### EXERCISE DETAILS
A word-for-word transcription of the data below is required.

[[ MATERIALS PROVIDED, beginning ]]

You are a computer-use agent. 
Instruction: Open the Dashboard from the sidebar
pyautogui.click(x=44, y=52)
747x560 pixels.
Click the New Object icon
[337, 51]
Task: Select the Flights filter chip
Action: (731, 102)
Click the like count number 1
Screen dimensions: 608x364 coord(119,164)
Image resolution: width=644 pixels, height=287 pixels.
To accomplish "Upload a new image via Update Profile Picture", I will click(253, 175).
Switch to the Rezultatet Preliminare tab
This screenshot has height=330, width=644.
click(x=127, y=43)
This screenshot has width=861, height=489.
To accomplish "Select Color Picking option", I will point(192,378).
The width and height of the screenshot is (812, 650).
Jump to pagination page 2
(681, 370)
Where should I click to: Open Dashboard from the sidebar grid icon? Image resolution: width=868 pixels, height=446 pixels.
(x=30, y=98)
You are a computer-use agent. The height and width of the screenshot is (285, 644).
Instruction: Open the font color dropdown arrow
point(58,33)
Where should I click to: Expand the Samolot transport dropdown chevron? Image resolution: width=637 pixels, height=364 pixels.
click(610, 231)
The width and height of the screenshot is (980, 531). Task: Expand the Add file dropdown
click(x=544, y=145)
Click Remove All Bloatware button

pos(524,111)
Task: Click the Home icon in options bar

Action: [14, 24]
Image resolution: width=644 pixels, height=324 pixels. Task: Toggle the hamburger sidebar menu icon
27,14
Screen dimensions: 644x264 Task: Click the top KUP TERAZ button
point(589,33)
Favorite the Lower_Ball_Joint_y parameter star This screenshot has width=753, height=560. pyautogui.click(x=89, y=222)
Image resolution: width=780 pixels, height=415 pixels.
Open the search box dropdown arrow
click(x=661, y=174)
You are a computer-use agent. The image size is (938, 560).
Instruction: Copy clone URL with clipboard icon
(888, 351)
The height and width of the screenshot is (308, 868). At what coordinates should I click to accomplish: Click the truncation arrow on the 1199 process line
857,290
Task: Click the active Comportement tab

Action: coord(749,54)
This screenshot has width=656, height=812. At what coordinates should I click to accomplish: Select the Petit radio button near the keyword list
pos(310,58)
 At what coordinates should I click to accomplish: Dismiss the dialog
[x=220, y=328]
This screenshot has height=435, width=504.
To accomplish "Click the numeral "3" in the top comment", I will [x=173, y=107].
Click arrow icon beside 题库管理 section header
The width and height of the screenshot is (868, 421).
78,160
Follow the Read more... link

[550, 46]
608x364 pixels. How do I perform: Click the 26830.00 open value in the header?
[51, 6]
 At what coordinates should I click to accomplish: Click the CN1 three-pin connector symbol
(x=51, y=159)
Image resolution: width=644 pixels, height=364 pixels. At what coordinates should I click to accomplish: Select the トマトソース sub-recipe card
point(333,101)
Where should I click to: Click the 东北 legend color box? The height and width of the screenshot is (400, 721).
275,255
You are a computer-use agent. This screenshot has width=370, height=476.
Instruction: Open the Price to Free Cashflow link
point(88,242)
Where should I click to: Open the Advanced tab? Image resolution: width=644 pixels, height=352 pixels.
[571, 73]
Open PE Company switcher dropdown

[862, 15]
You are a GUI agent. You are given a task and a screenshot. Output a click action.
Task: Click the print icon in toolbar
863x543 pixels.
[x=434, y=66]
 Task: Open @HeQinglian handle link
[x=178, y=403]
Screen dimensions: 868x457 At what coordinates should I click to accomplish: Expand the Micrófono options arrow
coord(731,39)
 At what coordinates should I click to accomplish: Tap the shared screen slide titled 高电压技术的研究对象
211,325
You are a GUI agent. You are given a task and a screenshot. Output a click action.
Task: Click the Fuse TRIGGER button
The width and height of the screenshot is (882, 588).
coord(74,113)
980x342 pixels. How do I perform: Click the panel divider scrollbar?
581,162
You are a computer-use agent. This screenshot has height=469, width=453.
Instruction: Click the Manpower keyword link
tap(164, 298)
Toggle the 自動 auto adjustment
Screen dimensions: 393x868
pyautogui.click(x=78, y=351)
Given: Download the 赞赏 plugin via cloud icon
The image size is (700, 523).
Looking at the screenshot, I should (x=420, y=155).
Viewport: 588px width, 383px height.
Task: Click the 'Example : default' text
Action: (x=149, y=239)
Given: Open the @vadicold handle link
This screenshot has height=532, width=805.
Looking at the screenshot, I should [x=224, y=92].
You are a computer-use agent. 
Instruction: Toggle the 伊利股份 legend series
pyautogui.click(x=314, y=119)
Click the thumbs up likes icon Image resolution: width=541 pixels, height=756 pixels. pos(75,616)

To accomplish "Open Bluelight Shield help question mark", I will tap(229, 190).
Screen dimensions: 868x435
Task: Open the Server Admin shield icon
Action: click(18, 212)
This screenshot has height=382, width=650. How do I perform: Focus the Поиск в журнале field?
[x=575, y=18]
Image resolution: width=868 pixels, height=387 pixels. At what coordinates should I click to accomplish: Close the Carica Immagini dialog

[[ MATERIALS PROVIDED, end ]]

### ANSWER SECTION
You are a computer-use agent. 
Instruction: Open the Dashboard from the sidebar
pyautogui.click(x=44, y=52)
747x560 pixels.
Click the New Object icon
[337, 51]
Task: Select the Flights filter chip
Action: (731, 102)
Click the like count number 1
Screen dimensions: 608x364 coord(119,164)
Image resolution: width=644 pixels, height=287 pixels.
To accomplish "Upload a new image via Update Profile Picture", I will click(253, 175).
Switch to the Rezultatet Preliminare tab
This screenshot has height=330, width=644.
click(x=127, y=43)
This screenshot has width=861, height=489.
To accomplish "Select Color Picking option", I will point(192,378).
The width and height of the screenshot is (812, 650).
Jump to pagination page 2
(681, 370)
Where should I click to: Open Dashboard from the sidebar grid icon? Image resolution: width=868 pixels, height=446 pixels.
(x=30, y=98)
You are a computer-use agent. The height and width of the screenshot is (285, 644).
Instruction: Open the font color dropdown arrow
point(58,33)
Where should I click to: Expand the Samolot transport dropdown chevron? Image resolution: width=637 pixels, height=364 pixels.
click(610, 231)
The width and height of the screenshot is (980, 531). Task: Expand the Add file dropdown
click(x=544, y=145)
Click Remove All Bloatware button

pos(524,111)
Task: Click the Home icon in options bar

Action: [14, 24]
Image resolution: width=644 pixels, height=324 pixels. Task: Toggle the hamburger sidebar menu icon
27,14
Screen dimensions: 644x264 Task: Click the top KUP TERAZ button
point(589,33)
Favorite the Lower_Ball_Joint_y parameter star This screenshot has width=753, height=560. pyautogui.click(x=89, y=222)
Image resolution: width=780 pixels, height=415 pixels.
Open the search box dropdown arrow
click(x=661, y=174)
You are a computer-use agent. The image size is (938, 560).
Instruction: Copy clone URL with clipboard icon
(888, 351)
The height and width of the screenshot is (308, 868). At what coordinates should I click to accomplish: Click the truncation arrow on the 1199 process line
857,290
Task: Click the active Comportement tab

Action: coord(749,54)
This screenshot has width=656, height=812. At what coordinates should I click to accomplish: Select the Petit radio button near the keyword list
pos(310,58)
 At what coordinates should I click to accomplish: Dismiss the dialog
[x=220, y=328]
This screenshot has height=435, width=504.
To accomplish "Click the numeral "3" in the top comment", I will [x=173, y=107].
Click arrow icon beside 题库管理 section header
The width and height of the screenshot is (868, 421).
78,160
Follow the Read more... link

[550, 46]
608x364 pixels. How do I perform: Click the 26830.00 open value in the header?
[51, 6]
 At what coordinates should I click to accomplish: Click the CN1 three-pin connector symbol
(x=51, y=159)
Image resolution: width=644 pixels, height=364 pixels. At what coordinates should I click to accomplish: Select the トマトソース sub-recipe card
point(333,101)
Where should I click to: Click the 东北 legend color box? The height and width of the screenshot is (400, 721).
275,255
You are a computer-use agent. This screenshot has width=370, height=476.
Instruction: Open the Price to Free Cashflow link
point(88,242)
Where should I click to: Open the Advanced tab? Image resolution: width=644 pixels, height=352 pixels.
[571, 73]
Open PE Company switcher dropdown

[862, 15]
You are a GUI agent. You are given a task and a screenshot. Output a click action.
Task: Click the print icon in toolbar
863x543 pixels.
[x=434, y=66]
 Task: Open @HeQinglian handle link
[x=178, y=403]
Screen dimensions: 868x457 At what coordinates should I click to accomplish: Expand the Micrófono options arrow
coord(731,39)
 At what coordinates should I click to accomplish: Tap the shared screen slide titled 高电压技术的研究对象
211,325
You are a GUI agent. You are given a task and a screenshot. Output a click action.
Task: Click the Fuse TRIGGER button
The width and height of the screenshot is (882, 588).
coord(74,113)
980x342 pixels. How do I perform: Click the panel divider scrollbar?
581,162
You are a computer-use agent. This screenshot has height=469, width=453.
Instruction: Click the Manpower keyword link
tap(164, 298)
Toggle the 自動 auto adjustment
Screen dimensions: 393x868
pyautogui.click(x=78, y=351)
Given: Download the 赞赏 plugin via cloud icon
The image size is (700, 523).
Looking at the screenshot, I should (x=420, y=155).
Viewport: 588px width, 383px height.
Task: Click the 'Example : default' text
Action: (x=149, y=239)
Given: Open the @vadicold handle link
This screenshot has height=532, width=805.
Looking at the screenshot, I should [x=224, y=92].
You are a computer-use agent. 
Instruction: Toggle the 伊利股份 legend series
pyautogui.click(x=314, y=119)
Click the thumbs up likes icon Image resolution: width=541 pixels, height=756 pixels. pos(75,616)

To accomplish "Open Bluelight Shield help question mark", I will tap(229, 190).
Screen dimensions: 868x435
Task: Open the Server Admin shield icon
Action: click(18, 212)
This screenshot has height=382, width=650. How do I perform: Focus the Поиск в журнале field?
[x=575, y=18]
Image resolution: width=868 pixels, height=387 pixels. At what coordinates should I click to accomplish: Close the Carica Immagini dialog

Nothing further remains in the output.